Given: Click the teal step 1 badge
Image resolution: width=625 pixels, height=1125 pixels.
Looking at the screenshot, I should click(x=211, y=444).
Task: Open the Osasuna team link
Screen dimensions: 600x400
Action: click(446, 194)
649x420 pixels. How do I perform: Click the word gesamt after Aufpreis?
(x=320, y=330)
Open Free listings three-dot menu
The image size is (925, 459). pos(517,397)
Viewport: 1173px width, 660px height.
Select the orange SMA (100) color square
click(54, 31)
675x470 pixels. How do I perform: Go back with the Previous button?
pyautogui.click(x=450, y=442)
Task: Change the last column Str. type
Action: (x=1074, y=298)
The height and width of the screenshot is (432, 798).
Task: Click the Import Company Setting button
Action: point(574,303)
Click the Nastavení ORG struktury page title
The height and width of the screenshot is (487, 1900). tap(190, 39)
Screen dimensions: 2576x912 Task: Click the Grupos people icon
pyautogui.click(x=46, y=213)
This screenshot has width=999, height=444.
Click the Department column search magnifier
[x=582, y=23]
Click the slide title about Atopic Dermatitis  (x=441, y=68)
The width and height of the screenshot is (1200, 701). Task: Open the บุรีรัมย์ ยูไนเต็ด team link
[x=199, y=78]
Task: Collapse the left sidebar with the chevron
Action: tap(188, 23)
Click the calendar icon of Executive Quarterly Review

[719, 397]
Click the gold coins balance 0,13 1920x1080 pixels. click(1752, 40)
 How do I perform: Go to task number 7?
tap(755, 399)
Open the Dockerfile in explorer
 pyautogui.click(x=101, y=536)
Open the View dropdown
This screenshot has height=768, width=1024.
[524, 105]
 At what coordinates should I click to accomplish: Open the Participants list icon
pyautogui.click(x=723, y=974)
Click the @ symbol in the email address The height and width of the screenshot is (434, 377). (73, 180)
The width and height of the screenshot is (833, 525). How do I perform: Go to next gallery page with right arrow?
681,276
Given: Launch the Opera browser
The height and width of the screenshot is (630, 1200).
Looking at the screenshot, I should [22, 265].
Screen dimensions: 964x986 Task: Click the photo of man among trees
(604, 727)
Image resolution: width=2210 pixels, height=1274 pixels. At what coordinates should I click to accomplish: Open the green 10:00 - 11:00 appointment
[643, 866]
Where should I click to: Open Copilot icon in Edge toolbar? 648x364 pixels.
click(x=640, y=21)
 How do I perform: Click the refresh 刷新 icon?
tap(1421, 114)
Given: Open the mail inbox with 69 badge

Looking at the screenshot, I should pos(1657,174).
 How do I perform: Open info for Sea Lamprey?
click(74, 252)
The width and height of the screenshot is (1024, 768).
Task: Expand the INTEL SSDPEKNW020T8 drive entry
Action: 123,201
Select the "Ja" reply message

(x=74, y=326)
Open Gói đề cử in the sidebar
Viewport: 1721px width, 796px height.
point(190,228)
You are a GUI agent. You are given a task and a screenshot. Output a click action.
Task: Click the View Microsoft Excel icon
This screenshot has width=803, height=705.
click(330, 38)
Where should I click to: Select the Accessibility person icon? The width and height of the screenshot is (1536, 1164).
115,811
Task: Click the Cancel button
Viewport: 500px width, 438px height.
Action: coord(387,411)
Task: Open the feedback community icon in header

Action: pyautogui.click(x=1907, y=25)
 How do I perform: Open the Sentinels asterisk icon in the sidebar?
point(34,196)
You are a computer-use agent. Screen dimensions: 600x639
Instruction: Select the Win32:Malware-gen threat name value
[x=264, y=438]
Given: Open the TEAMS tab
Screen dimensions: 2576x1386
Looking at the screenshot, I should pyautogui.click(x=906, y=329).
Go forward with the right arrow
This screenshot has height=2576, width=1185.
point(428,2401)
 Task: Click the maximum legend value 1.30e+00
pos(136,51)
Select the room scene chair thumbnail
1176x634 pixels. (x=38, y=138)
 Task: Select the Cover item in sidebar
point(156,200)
****************************************
→ Exercise task:
Reproduce all of the entries above word for word, without changing anything.

→ Answer to the task:
Given: Click the teal step 1 badge
Image resolution: width=625 pixels, height=1125 pixels.
Looking at the screenshot, I should click(x=211, y=444).
Task: Open the Osasuna team link
Screen dimensions: 600x400
Action: click(446, 194)
649x420 pixels. How do I perform: Click the word gesamt after Aufpreis?
(x=320, y=330)
Open Free listings three-dot menu
The image size is (925, 459). pos(517,397)
Viewport: 1173px width, 660px height.
Select the orange SMA (100) color square
click(54, 31)
675x470 pixels. How do I perform: Go back with the Previous button?
pyautogui.click(x=450, y=442)
Task: Change the last column Str. type
Action: (x=1074, y=298)
The height and width of the screenshot is (432, 798).
Task: Click the Import Company Setting button
Action: point(574,303)
Click the Nastavení ORG struktury page title
The height and width of the screenshot is (487, 1900). tap(190, 39)
Screen dimensions: 2576x912 Task: Click the Grupos people icon
pyautogui.click(x=46, y=213)
This screenshot has width=999, height=444.
Click the Department column search magnifier
[x=582, y=23]
Click the slide title about Atopic Dermatitis  (x=441, y=68)
The width and height of the screenshot is (1200, 701). Task: Open the บุรีรัมย์ ยูไนเต็ด team link
[x=199, y=78]
Task: Collapse the left sidebar with the chevron
Action: tap(188, 23)
Click the calendar icon of Executive Quarterly Review

[719, 397]
Click the gold coins balance 0,13 1920x1080 pixels. click(1752, 40)
 How do I perform: Go to task number 7?
tap(755, 399)
Open the Dockerfile in explorer
 pyautogui.click(x=101, y=536)
Open the View dropdown
This screenshot has height=768, width=1024.
[524, 105]
 At what coordinates should I click to accomplish: Open the Participants list icon
pyautogui.click(x=723, y=974)
Click the @ symbol in the email address The height and width of the screenshot is (434, 377). (73, 180)
The width and height of the screenshot is (833, 525). How do I perform: Go to next gallery page with right arrow?
681,276
Given: Launch the Opera browser
The height and width of the screenshot is (630, 1200).
Looking at the screenshot, I should [22, 265].
Screen dimensions: 964x986 Task: Click the photo of man among trees
(604, 727)
Image resolution: width=2210 pixels, height=1274 pixels. At what coordinates should I click to accomplish: Open the green 10:00 - 11:00 appointment
[643, 866]
Where should I click to: Open Copilot icon in Edge toolbar? 648x364 pixels.
click(x=640, y=21)
 How do I perform: Click the refresh 刷新 icon?
tap(1421, 114)
Given: Open the mail inbox with 69 badge

Looking at the screenshot, I should pos(1657,174).
 How do I perform: Open info for Sea Lamprey?
click(74, 252)
The width and height of the screenshot is (1024, 768).
Task: Expand the INTEL SSDPEKNW020T8 drive entry
Action: 123,201
Select the "Ja" reply message

(x=74, y=326)
Open Gói đề cử in the sidebar
Viewport: 1721px width, 796px height.
point(190,228)
You are a GUI agent. You are given a task and a screenshot. Output a click action.
Task: Click the View Microsoft Excel icon
This screenshot has width=803, height=705.
click(330, 38)
Where should I click to: Select the Accessibility person icon? The width and height of the screenshot is (1536, 1164).
115,811
Task: Click the Cancel button
Viewport: 500px width, 438px height.
Action: coord(387,411)
Task: Open the feedback community icon in header

Action: pyautogui.click(x=1907, y=25)
 How do I perform: Open the Sentinels asterisk icon in the sidebar?
point(34,196)
You are a computer-use agent. Screen dimensions: 600x639
Instruction: Select the Win32:Malware-gen threat name value
[x=264, y=438]
Given: Open the TEAMS tab
Screen dimensions: 2576x1386
Looking at the screenshot, I should pyautogui.click(x=906, y=329).
Go forward with the right arrow
This screenshot has height=2576, width=1185.
point(428,2401)
 Task: Click the maximum legend value 1.30e+00
pos(136,51)
Select the room scene chair thumbnail
1176x634 pixels. (x=38, y=138)
 Task: Select the Cover item in sidebar
point(156,200)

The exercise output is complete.